The news got me thinking about the state of play in cannabis marketing and advertising. My most frequent exposure to campaigns is the billboards I see when driving around Los Angeles, which I visit frequently. Some of the outdoor ads are great. Med Men’s Stoner campaign was a riff on Rolling Stone’s legendary Perception/Reality effort that started in the mid-1980s. And Weedmaps has run an outdoor campaign notable for being issue-oriented, addressing head-on some of the myths and misconceptions around legalizing pot.
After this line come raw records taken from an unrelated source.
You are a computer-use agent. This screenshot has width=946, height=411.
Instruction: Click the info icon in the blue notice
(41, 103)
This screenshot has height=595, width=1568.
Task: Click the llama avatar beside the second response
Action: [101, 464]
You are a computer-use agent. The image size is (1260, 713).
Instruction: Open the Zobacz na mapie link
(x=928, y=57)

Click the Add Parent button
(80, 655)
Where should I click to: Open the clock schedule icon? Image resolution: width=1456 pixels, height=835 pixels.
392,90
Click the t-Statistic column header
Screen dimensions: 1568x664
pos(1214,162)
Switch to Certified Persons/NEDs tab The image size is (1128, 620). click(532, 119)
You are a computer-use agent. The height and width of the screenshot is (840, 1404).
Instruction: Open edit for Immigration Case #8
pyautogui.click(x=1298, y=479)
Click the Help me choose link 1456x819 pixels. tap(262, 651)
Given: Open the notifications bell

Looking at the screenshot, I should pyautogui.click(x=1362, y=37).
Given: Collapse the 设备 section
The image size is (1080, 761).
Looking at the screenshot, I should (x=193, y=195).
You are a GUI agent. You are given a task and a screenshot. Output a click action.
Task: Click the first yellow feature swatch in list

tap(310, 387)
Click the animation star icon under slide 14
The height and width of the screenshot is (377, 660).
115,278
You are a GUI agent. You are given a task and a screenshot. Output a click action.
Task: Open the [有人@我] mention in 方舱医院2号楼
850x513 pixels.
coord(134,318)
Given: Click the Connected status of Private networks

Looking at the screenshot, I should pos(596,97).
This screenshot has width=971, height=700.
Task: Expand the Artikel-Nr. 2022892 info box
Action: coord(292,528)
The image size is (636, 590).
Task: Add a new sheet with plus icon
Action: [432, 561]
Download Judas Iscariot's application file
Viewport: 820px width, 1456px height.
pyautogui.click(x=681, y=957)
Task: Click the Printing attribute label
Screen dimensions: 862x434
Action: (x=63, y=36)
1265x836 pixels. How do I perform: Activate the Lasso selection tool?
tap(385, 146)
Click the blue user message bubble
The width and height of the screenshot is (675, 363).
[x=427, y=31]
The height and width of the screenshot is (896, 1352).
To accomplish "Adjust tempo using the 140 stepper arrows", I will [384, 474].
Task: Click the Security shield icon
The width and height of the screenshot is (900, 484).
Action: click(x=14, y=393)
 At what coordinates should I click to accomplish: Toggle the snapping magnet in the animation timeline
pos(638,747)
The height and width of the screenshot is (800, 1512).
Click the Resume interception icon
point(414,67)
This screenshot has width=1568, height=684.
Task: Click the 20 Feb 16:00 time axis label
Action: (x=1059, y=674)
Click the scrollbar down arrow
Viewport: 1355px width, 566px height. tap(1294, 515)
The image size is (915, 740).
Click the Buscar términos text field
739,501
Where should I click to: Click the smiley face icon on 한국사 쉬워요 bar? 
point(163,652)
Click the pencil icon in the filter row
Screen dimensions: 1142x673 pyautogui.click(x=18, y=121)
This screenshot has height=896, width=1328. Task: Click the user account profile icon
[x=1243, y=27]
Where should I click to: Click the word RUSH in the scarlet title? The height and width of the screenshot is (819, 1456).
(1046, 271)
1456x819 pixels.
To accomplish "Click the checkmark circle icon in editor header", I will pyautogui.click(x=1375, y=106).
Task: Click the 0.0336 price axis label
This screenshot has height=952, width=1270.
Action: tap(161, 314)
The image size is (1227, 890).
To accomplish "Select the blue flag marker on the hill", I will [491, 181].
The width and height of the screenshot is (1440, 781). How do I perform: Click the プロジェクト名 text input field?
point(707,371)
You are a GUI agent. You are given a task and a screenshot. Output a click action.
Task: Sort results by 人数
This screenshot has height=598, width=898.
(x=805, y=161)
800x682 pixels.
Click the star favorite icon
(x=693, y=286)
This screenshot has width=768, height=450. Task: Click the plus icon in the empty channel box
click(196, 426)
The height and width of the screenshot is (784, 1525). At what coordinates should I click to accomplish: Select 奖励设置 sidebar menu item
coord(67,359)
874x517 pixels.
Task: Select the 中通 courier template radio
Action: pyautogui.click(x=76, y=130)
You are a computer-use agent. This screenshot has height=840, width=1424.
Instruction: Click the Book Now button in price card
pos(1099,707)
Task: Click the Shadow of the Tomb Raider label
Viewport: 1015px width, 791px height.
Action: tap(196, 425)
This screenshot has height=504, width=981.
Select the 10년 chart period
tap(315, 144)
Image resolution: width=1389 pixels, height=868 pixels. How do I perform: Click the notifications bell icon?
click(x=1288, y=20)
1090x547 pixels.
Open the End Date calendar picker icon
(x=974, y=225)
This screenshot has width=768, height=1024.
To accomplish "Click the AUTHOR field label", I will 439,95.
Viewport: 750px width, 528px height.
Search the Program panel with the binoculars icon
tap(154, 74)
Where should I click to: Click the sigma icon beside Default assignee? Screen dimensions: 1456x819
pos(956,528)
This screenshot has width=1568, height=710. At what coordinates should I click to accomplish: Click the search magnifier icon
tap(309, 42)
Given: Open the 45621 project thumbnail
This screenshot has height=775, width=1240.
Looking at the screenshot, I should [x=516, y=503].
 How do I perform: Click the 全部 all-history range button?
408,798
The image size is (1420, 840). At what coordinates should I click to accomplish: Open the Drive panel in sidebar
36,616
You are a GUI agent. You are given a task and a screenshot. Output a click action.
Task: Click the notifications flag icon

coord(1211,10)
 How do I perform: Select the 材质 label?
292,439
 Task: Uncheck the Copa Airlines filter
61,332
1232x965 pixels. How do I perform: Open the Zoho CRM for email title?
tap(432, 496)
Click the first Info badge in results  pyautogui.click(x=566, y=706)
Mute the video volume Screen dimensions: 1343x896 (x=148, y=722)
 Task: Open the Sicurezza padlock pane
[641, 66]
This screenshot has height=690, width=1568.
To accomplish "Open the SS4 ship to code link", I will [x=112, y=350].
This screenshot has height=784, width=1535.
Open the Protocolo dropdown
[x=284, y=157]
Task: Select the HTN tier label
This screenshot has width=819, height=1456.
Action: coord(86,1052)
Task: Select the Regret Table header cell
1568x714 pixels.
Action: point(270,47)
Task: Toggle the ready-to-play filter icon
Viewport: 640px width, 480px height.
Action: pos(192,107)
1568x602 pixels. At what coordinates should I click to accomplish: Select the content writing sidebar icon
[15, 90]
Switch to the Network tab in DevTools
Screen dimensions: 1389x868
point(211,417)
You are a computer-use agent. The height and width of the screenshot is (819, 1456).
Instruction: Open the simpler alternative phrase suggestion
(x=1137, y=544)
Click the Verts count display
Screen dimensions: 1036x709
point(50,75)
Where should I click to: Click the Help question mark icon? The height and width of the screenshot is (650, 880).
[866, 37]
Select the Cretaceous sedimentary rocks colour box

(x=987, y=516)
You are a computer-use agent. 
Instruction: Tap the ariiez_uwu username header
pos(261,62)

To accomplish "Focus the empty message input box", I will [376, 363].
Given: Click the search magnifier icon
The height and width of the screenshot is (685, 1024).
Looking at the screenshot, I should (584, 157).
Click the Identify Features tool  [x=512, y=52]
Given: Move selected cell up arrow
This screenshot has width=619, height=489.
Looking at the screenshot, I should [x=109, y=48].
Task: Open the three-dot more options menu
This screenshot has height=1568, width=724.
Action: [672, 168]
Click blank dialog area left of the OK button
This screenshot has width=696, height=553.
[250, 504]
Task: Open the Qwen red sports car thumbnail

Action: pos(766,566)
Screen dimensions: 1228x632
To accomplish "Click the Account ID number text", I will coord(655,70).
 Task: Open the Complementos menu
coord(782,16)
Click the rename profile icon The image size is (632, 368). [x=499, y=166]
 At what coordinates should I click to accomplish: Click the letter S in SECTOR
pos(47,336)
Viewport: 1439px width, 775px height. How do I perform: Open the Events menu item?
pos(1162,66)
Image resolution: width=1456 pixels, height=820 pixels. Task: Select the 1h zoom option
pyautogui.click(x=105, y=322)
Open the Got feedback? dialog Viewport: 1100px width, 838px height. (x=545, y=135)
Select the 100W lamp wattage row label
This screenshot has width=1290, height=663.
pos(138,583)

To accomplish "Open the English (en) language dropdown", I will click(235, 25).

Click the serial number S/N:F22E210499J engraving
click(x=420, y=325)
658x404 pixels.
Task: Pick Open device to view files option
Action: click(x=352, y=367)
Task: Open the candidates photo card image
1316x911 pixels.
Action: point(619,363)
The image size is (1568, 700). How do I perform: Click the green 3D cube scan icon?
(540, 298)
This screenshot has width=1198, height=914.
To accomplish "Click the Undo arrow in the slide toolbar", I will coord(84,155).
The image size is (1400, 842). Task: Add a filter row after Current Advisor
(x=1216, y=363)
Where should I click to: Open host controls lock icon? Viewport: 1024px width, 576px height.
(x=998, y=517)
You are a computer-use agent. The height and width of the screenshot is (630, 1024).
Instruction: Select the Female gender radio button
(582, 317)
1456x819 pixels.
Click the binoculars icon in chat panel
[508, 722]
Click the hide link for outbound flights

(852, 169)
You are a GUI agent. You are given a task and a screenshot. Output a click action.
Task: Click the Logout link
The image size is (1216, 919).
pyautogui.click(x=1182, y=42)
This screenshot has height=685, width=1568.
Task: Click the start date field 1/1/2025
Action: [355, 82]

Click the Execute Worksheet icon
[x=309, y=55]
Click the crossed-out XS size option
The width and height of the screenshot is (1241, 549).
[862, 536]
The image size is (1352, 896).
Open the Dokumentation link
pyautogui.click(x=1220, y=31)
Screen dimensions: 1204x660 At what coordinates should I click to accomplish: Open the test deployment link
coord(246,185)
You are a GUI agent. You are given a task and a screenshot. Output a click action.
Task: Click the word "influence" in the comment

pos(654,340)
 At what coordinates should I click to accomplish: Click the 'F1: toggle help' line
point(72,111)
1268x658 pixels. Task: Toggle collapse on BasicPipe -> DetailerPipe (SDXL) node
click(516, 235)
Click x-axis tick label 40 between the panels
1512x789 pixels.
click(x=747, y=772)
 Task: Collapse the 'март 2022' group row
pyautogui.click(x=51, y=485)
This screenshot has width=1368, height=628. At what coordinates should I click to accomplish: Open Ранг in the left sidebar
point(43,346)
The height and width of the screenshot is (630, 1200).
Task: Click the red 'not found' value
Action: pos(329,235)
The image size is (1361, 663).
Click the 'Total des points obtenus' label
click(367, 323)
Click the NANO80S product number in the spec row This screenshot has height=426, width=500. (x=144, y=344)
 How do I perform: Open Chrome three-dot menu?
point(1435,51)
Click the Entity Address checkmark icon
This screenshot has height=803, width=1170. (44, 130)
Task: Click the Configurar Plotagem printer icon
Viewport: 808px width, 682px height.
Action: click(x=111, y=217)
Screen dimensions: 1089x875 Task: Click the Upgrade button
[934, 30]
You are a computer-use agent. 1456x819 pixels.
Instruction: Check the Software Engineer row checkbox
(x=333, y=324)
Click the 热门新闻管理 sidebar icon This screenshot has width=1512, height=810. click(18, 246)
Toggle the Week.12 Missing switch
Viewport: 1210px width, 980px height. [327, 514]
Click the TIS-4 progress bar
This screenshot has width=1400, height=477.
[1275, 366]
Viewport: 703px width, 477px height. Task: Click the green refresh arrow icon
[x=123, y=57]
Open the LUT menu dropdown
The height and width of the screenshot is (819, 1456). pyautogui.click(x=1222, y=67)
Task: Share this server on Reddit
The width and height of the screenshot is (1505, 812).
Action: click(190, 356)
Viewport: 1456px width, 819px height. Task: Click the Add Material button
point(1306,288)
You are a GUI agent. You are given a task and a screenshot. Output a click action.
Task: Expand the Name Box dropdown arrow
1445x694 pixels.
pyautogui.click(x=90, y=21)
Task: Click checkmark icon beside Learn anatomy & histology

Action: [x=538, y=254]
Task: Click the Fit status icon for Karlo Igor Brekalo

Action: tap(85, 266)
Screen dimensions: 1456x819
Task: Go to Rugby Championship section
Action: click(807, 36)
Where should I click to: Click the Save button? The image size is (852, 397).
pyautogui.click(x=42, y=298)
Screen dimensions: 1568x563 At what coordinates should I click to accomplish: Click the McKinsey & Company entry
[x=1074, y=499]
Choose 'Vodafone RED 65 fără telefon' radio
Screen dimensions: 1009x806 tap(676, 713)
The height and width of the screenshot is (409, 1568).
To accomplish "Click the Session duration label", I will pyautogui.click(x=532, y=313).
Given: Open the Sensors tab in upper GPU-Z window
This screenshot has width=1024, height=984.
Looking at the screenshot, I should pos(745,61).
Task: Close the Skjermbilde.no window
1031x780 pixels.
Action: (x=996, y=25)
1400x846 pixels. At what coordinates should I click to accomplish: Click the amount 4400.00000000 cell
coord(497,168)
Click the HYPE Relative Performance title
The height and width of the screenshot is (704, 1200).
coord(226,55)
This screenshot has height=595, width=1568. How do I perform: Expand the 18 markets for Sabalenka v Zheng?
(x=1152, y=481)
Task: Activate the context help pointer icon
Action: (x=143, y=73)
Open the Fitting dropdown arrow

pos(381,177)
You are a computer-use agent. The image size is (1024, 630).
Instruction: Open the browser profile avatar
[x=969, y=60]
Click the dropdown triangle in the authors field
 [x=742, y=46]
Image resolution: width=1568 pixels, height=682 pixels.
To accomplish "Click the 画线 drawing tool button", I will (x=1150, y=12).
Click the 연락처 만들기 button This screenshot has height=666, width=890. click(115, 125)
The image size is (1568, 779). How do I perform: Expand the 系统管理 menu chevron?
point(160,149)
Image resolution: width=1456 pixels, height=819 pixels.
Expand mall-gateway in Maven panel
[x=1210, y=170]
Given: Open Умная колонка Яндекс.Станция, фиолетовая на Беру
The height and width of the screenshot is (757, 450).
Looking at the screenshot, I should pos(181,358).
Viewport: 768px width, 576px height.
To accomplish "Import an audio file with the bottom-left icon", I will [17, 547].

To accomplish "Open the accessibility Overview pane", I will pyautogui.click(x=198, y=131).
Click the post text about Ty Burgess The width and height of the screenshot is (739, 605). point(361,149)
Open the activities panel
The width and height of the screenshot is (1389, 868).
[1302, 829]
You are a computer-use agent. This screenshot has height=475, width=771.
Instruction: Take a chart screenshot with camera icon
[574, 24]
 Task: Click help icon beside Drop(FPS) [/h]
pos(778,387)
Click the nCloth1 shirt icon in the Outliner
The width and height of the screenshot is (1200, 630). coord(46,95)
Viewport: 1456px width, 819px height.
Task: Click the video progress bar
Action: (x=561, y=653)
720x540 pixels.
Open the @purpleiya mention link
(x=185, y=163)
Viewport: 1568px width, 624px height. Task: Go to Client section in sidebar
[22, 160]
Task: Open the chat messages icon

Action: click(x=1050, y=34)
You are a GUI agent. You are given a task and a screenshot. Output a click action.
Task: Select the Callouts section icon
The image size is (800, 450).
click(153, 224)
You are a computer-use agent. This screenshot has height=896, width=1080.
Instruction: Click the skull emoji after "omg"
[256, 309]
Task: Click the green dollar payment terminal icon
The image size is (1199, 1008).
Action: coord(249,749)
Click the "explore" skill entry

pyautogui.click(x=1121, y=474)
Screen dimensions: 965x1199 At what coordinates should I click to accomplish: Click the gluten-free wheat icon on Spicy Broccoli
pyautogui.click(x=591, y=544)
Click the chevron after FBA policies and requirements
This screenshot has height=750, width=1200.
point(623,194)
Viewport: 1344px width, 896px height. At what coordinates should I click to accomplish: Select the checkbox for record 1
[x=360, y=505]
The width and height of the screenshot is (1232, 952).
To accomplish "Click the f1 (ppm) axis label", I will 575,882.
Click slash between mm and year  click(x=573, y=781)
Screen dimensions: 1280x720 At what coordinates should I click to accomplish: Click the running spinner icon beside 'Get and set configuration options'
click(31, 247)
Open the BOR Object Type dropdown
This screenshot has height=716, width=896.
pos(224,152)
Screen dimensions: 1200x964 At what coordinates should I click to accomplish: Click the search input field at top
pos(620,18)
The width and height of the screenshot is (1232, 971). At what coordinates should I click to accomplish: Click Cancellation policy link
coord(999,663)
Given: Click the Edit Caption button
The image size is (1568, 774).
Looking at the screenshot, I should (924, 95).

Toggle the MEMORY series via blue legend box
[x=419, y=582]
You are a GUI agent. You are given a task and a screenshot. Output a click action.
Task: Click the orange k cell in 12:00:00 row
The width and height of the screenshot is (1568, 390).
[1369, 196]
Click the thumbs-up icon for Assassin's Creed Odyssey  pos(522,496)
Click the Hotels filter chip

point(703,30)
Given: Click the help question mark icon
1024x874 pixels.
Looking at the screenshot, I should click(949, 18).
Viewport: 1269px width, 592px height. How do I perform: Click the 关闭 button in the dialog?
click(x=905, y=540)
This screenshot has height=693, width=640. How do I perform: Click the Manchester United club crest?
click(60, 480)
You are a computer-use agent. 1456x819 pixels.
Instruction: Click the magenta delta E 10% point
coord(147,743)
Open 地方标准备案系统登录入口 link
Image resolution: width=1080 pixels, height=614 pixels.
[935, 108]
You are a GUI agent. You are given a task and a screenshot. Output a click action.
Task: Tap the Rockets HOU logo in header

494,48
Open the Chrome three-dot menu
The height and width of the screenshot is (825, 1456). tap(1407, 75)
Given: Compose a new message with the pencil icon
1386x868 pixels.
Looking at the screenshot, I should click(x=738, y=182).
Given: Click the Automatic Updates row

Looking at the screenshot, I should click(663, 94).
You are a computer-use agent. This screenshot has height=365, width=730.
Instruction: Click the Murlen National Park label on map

I love that these ads treat both cannabis and the viewer maturely, as if weed were just another product, one that has been around and in use for a long time. Notably absent are the stoner wink-and-nod, elbow-in-the-ribs puns and gags that make so much of the marketing—and discourse—around cannabis feel so sophomoric. Cheech and Chong aren’t relevant any more, and Harold and Kumar can use an app to order from White Castle. Beer and wine ads never say the product is going to alter your consciousness; why should marijuana ads? The stuff makes you high: we get it. Still, a preponderance of the work looks like it took its prime inspiration from Grateful Dead concert posters, circa 1968, or from a reggae album—lots of Rastafarian color schemes.